Exercise data.
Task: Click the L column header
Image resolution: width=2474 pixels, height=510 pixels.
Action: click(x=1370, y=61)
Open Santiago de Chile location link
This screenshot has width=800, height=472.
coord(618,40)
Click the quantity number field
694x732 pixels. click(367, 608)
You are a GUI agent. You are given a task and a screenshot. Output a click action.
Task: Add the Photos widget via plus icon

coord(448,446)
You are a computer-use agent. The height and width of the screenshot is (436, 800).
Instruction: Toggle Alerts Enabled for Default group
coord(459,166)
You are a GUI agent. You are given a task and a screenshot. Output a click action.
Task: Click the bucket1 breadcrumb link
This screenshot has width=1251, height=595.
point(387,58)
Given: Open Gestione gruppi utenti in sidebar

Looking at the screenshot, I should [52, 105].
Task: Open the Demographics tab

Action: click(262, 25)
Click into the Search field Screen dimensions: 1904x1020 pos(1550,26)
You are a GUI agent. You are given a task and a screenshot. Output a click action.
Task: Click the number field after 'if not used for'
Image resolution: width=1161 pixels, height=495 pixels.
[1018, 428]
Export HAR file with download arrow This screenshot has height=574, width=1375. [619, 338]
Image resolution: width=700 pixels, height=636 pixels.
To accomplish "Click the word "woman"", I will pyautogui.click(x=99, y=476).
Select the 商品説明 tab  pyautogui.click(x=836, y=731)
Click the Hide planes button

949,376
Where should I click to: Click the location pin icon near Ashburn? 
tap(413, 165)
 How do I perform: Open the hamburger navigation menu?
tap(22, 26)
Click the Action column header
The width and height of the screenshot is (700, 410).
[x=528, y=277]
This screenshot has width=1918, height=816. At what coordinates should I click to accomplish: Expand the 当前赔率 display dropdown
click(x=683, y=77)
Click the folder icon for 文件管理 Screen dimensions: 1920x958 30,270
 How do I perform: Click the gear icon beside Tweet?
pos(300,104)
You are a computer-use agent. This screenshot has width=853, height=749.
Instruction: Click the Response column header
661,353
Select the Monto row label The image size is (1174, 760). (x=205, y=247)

What the exercise asks. Repeat exactly the lines above, starting with the line that contains "Image resolution: width=1161" and ending with the last line, both included, and nothing else.

Solution for this exercise.
Image resolution: width=1161 pixels, height=495 pixels.
[1018, 428]
Export HAR file with download arrow This screenshot has height=574, width=1375. [619, 338]
Image resolution: width=700 pixels, height=636 pixels.
To accomplish "Click the word "woman"", I will pyautogui.click(x=99, y=476).
Select the 商品説明 tab  pyautogui.click(x=836, y=731)
Click the Hide planes button

949,376
Where should I click to: Click the location pin icon near Ashburn? 
tap(413, 165)
 How do I perform: Open the hamburger navigation menu?
tap(22, 26)
Click the Action column header
The width and height of the screenshot is (700, 410).
[x=528, y=277]
This screenshot has width=1918, height=816. At what coordinates should I click to accomplish: Expand the 当前赔率 display dropdown
click(x=683, y=77)
Click the folder icon for 文件管理 Screen dimensions: 1920x958 30,270
 How do I perform: Click the gear icon beside Tweet?
pos(300,104)
You are a computer-use agent. This screenshot has width=853, height=749.
Instruction: Click the Response column header
661,353
Select the Monto row label The image size is (1174, 760). (x=205, y=247)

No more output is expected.